Reading text –
┌────────
The actual specialized control hardware or software code used to implement these systems
and/or methods is not limiting of the implementations. Thus, the operation and behavior
of the systems and/or methods were described herein without reference to specific
software code-it being understood that software and hardware can be designed to implement
the systems and/or methods based on the description herein.
[0065] Even though particular combinations of features are recited in the claims and/or
disclosed in the specification, these combinations are not intended to limit the disclosure
of possible implementations. In fact, many of these features may be combined in ways
not specifically recited in the claims and/or disclosed in the specification. Although
each dependent claim listed below may directly depend on only one claim, the disclosure
of possible implementations includes each dependent claim in combination with every
other claim in the claim set.
[0066] No element, act, or instruction used herein should be construed as critical or essential
unless explicitly described as such. Also, as used herein, the articles "a" and "an"
are intended to include one or more items, and may be used interchangeably with "one
or more." Furthermore, as used herein, the term "set" is intended to include one or
more items, and may be used interchangeably with "one or more." Where only one item
is intended, the term "one" or similar language is used. Also, as used herein, the
terms "has," "have," "having," or the like are intended to be open-ended terms. Further,
the phrase "based on" is intended to mean "based, at least in part, on" unless explicitly
stated otherwise.
└────────
Job 1 – Duplicate everything in the patent passage from "The actual specialized" down to "the description herein.".
Job 2 – According to the patent passage, why were the systems and methods described without reference to specific software code?
The items that come next have no connection to the patent passage.

Provided material –
┌────────
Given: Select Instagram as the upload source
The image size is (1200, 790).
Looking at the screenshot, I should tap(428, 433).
└────────
┌────────
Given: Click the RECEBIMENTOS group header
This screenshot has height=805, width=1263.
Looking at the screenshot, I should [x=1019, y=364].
└────────
┌────────
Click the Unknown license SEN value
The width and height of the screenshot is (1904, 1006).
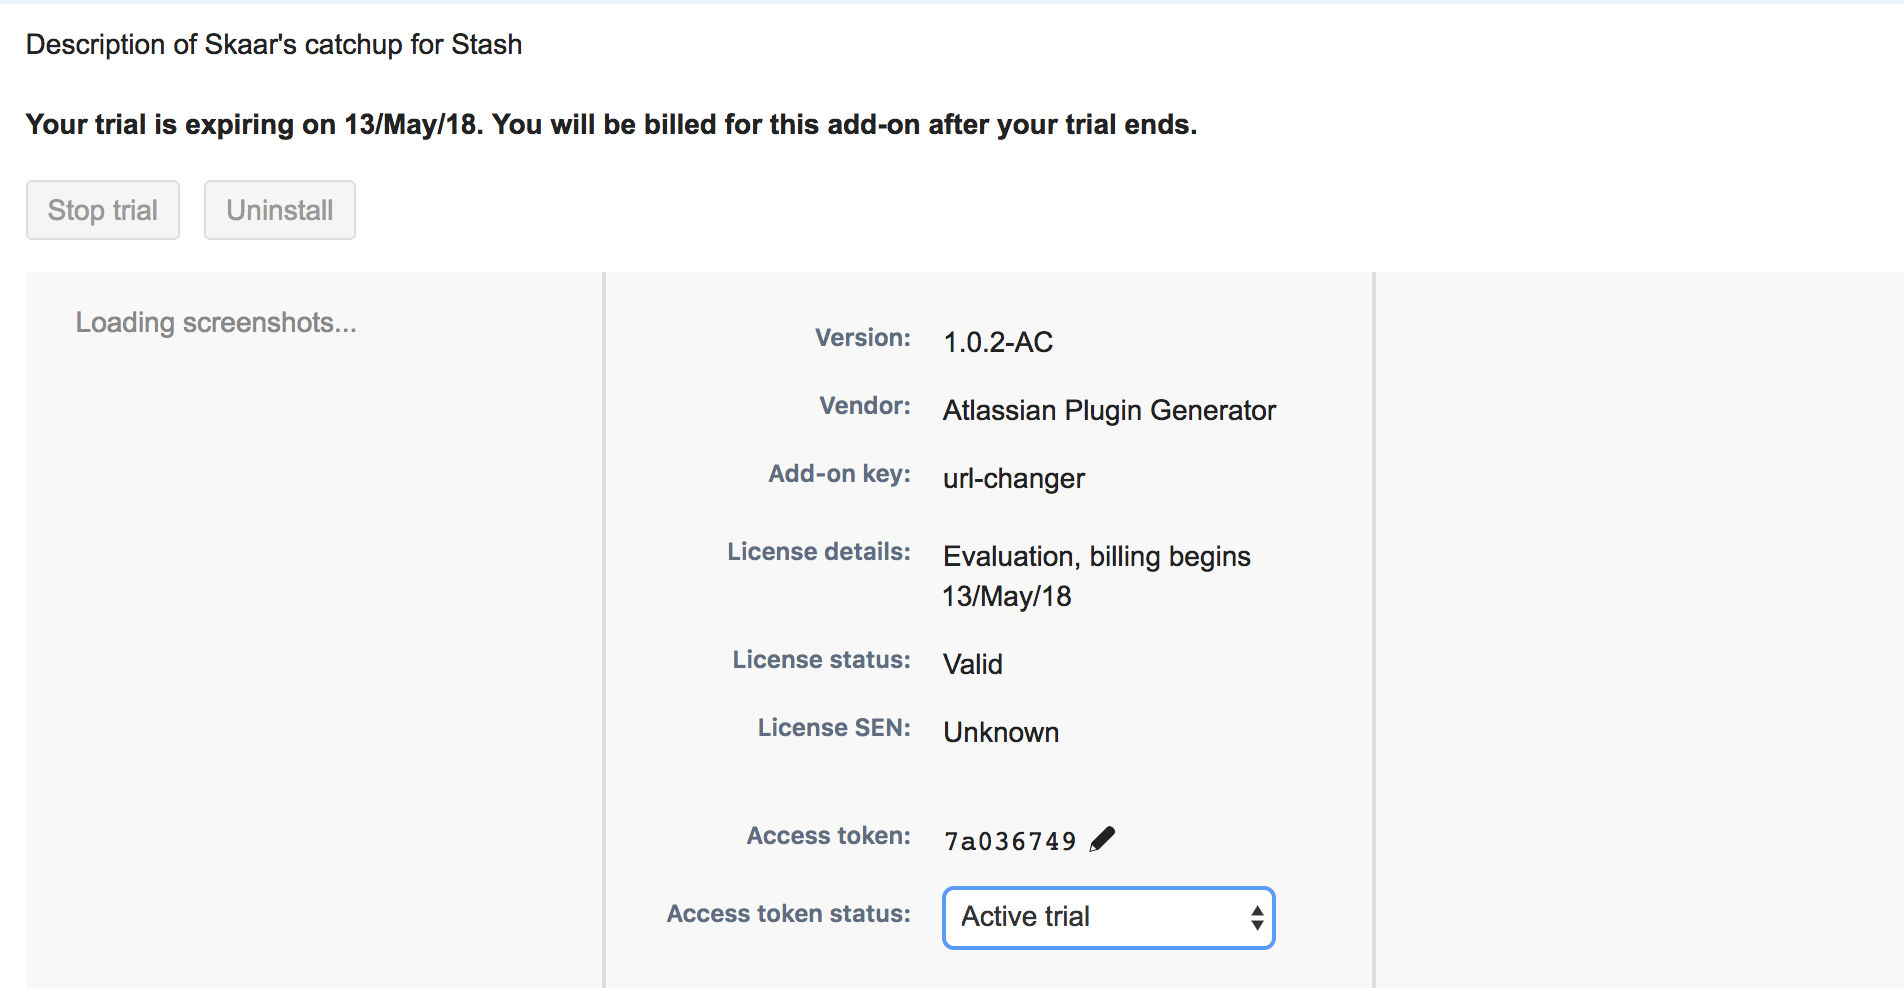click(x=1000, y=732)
└────────
Full output 1 –
The actual specialized control hardware or software code used to implement these systems
and/or methods is not limiting of the implementations. Thus, the operation and behavior
of the systems and/or methods were described herein without reference to specific
software code-it being understood that software and hardware can be designed to implement
the systems and/or methods based on the description herein.

Full output 2 – The specialized control hardware or software code used to implement the systems and methods does not limit the implementations. Software and hardware can be designed to implement them based on the description alone.